Problem statement
The records are to be copied from the line that contains "Instruction: Click Upgrade to Plus" through their last line, word for word, with every picture left out.

Available records
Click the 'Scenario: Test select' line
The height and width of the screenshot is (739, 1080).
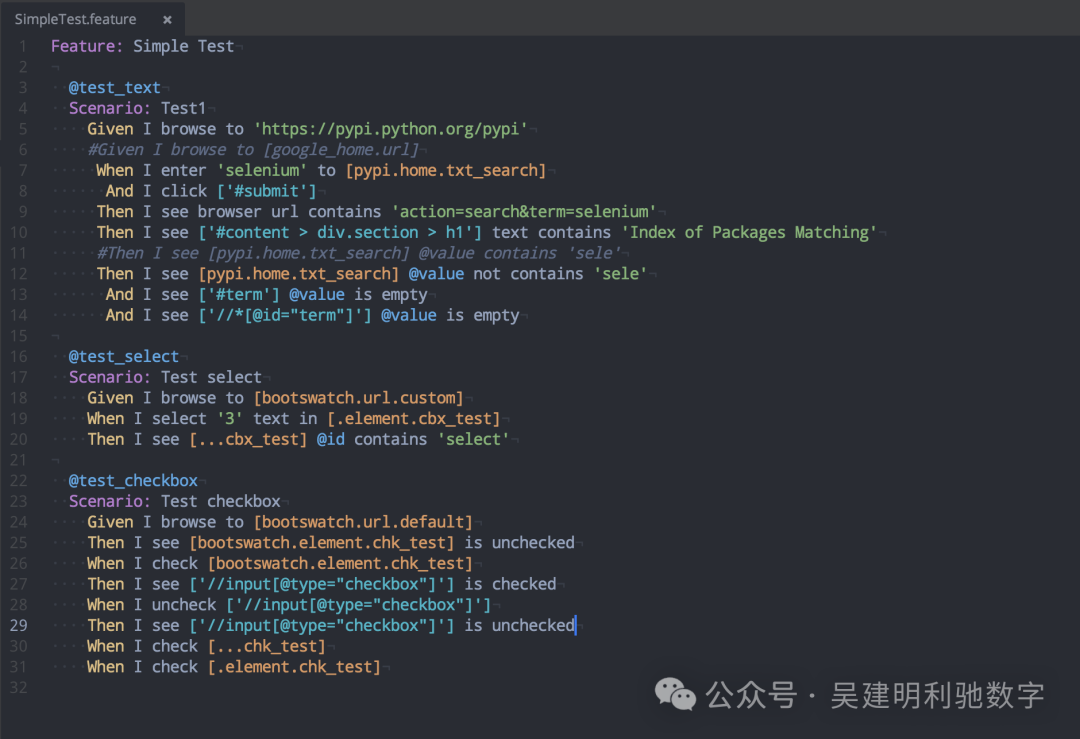pos(165,377)
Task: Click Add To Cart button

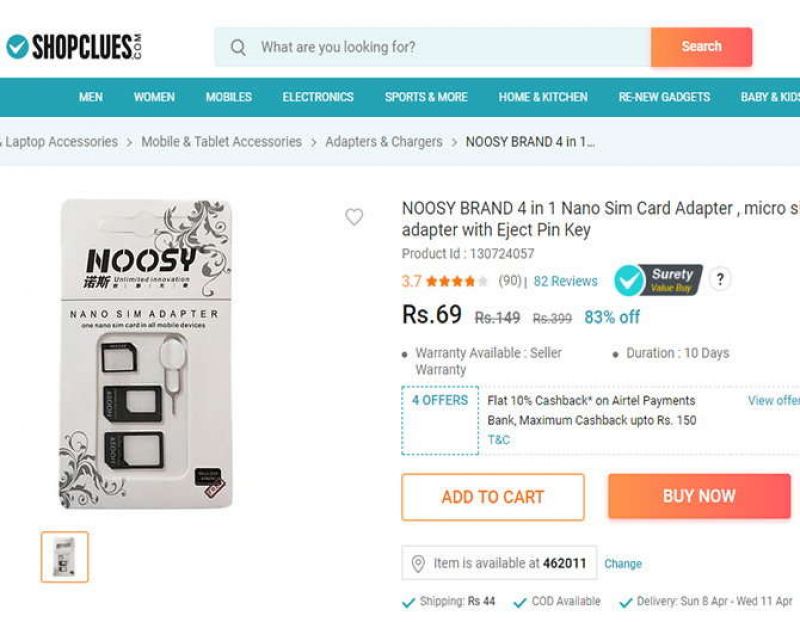Action: pos(493,497)
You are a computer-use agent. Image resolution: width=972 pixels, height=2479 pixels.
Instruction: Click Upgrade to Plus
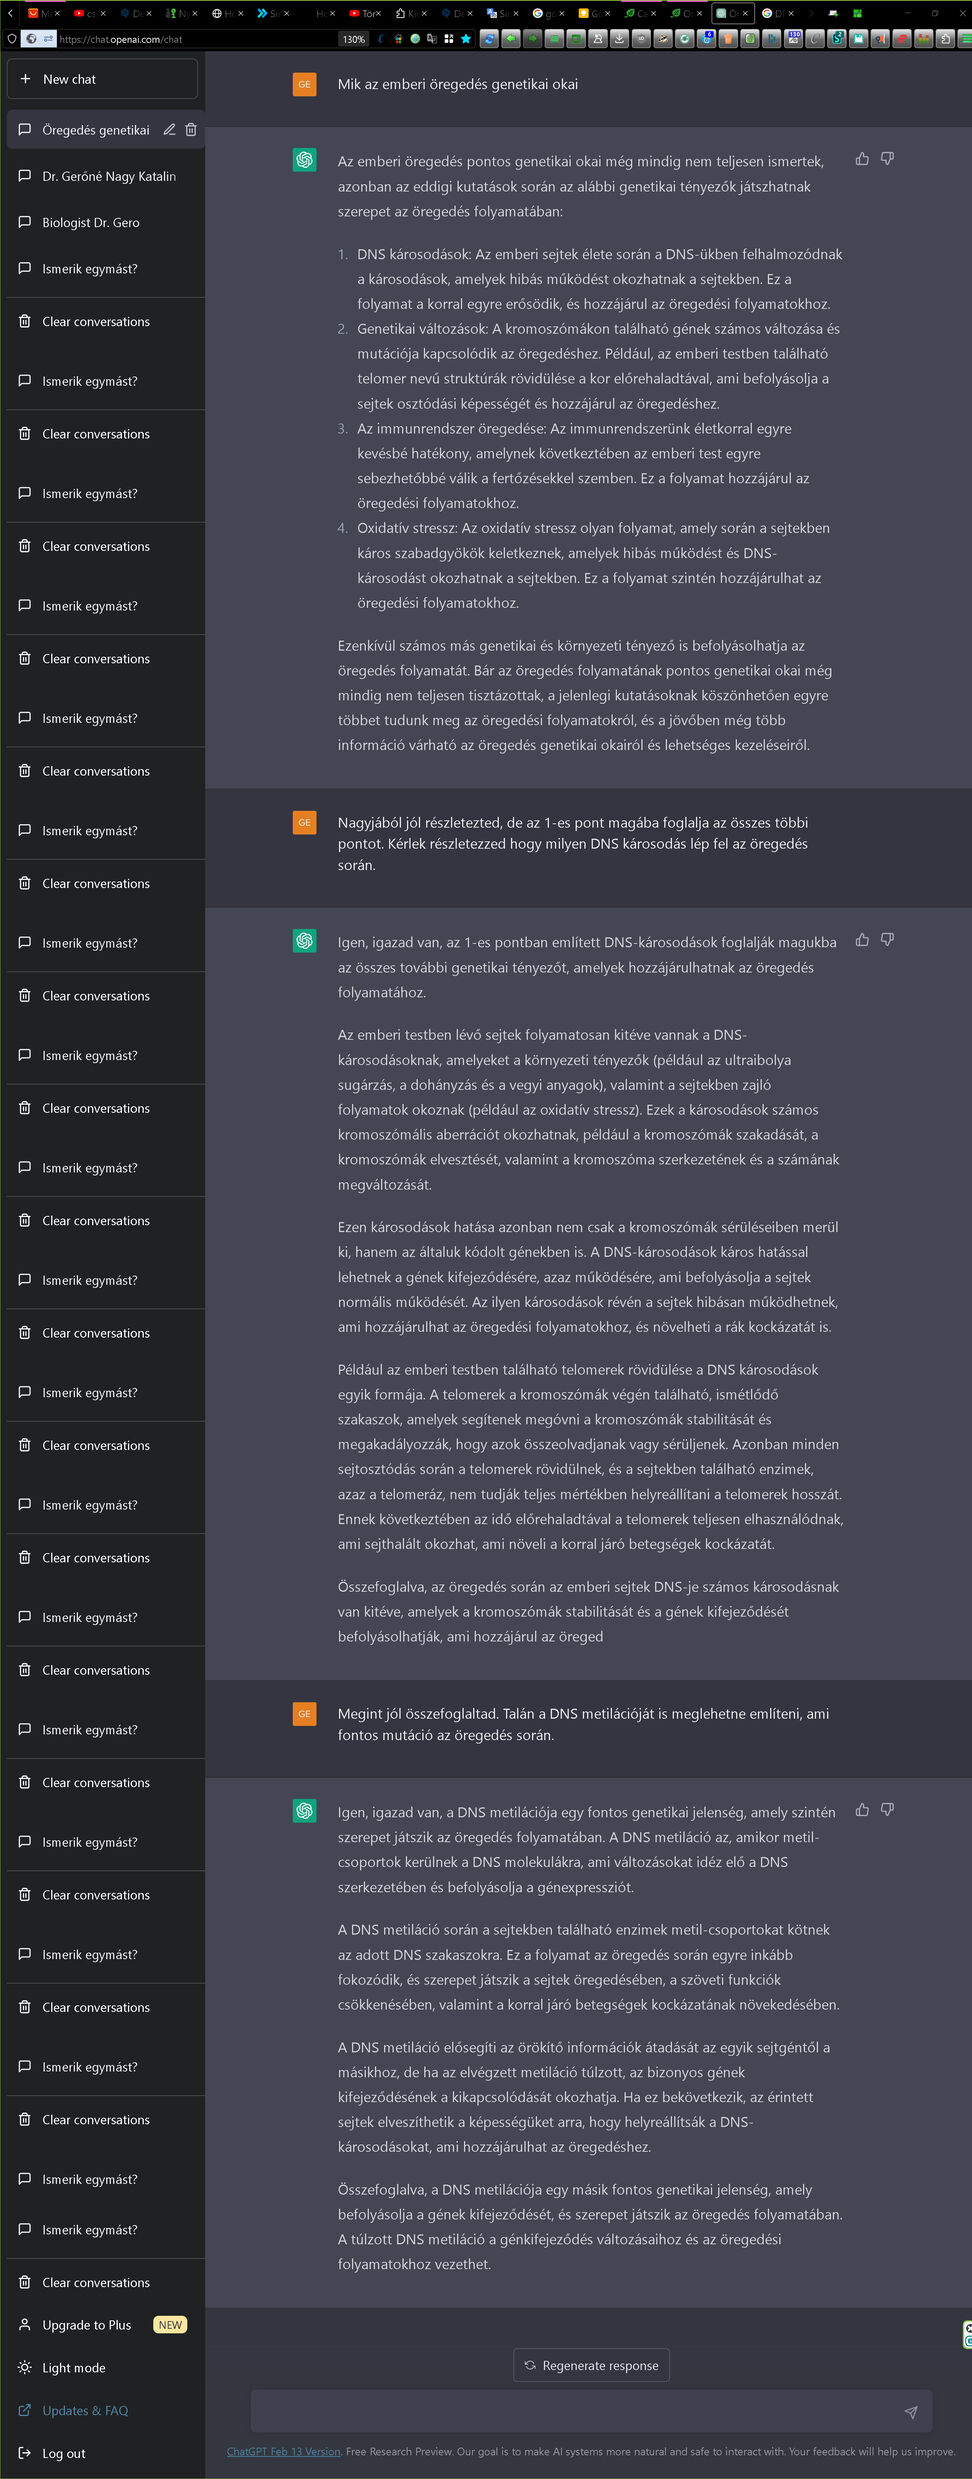(86, 2325)
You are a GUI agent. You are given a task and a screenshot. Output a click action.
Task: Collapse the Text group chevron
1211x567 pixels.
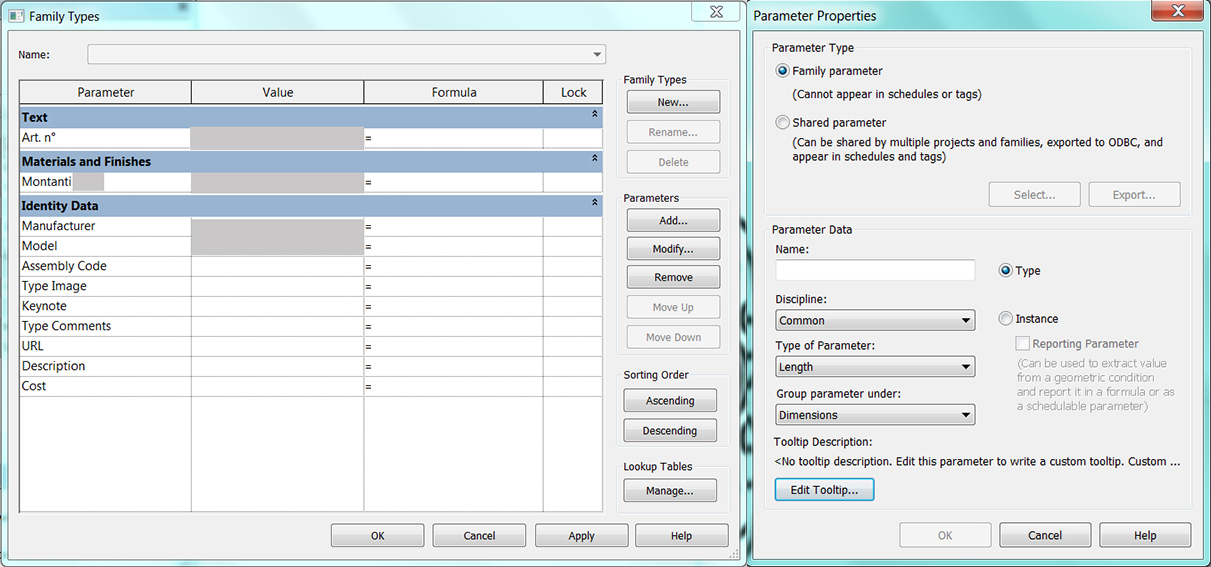(x=594, y=117)
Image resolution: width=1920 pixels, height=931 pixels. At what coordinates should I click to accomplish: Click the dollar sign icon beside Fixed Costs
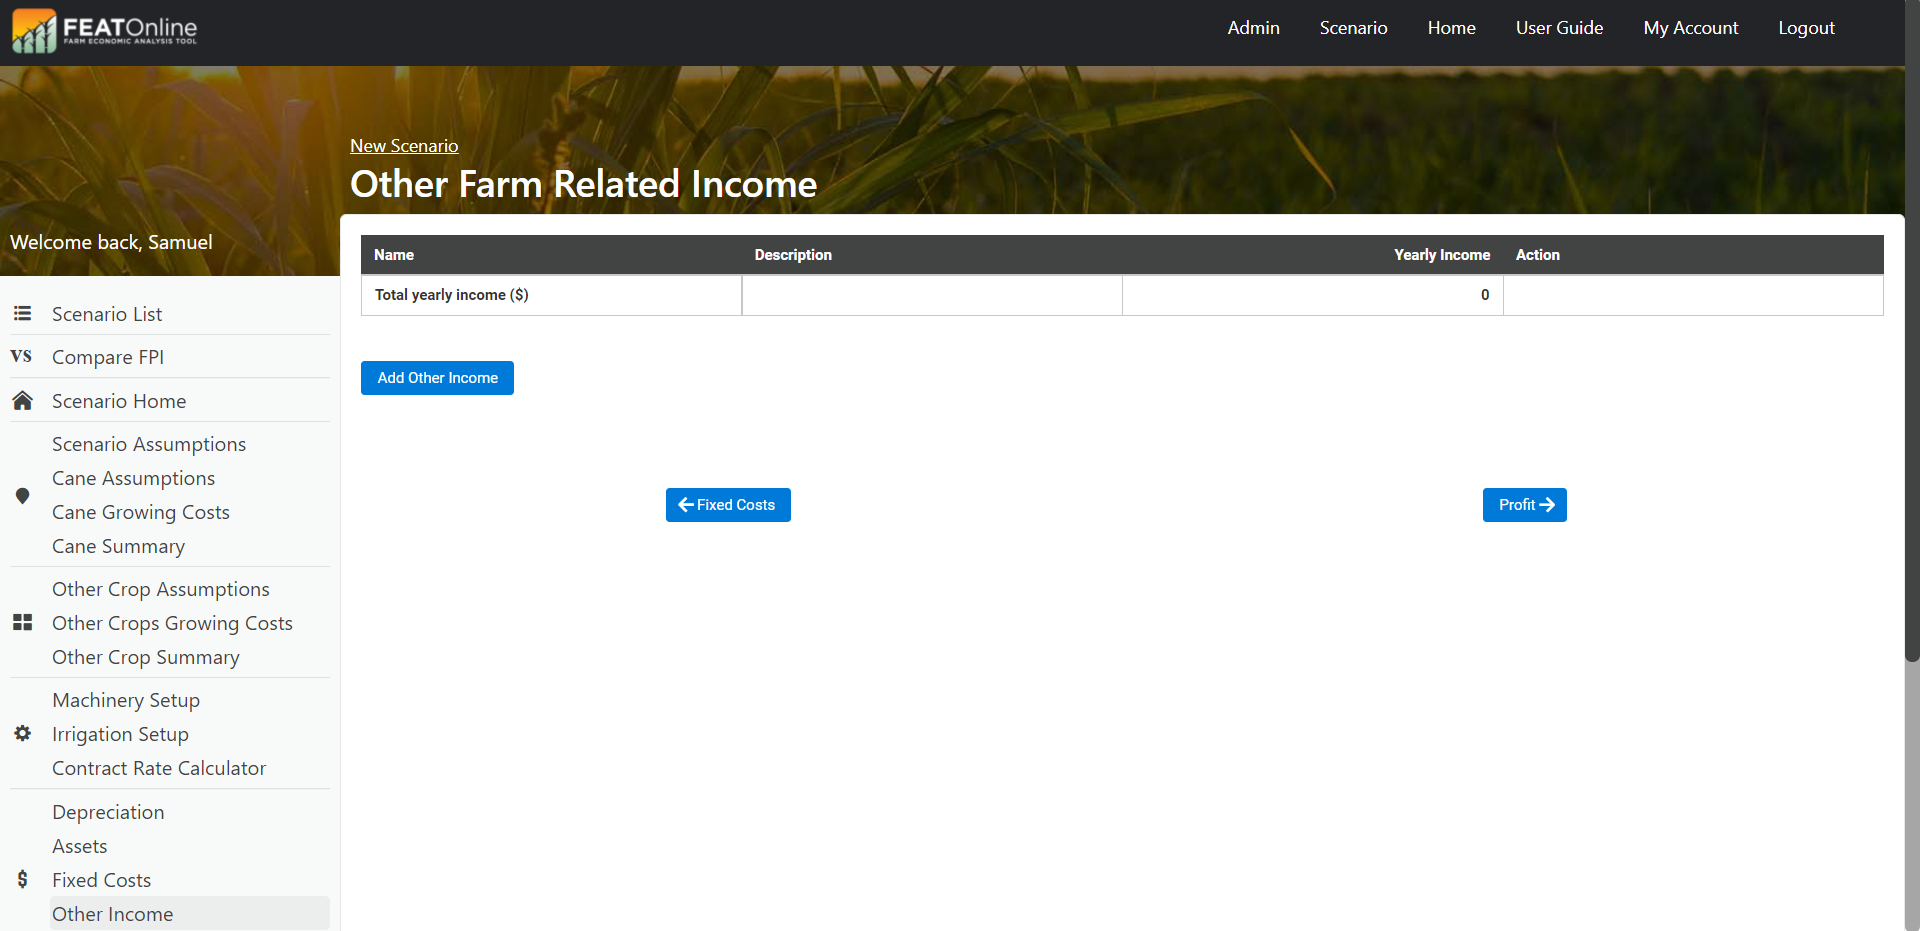pos(22,880)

Answer to the problem
Instruction: Click Upgrade to Plus
(86, 2325)
You are a GUI agent. You are given a task and a screenshot. Output a click action.
Task: Collapse the Text group chevron
1211x567 pixels.
(x=594, y=117)
Image resolution: width=1920 pixels, height=931 pixels. At what coordinates should I click to accomplish: Click the dollar sign icon beside Fixed Costs
pos(22,880)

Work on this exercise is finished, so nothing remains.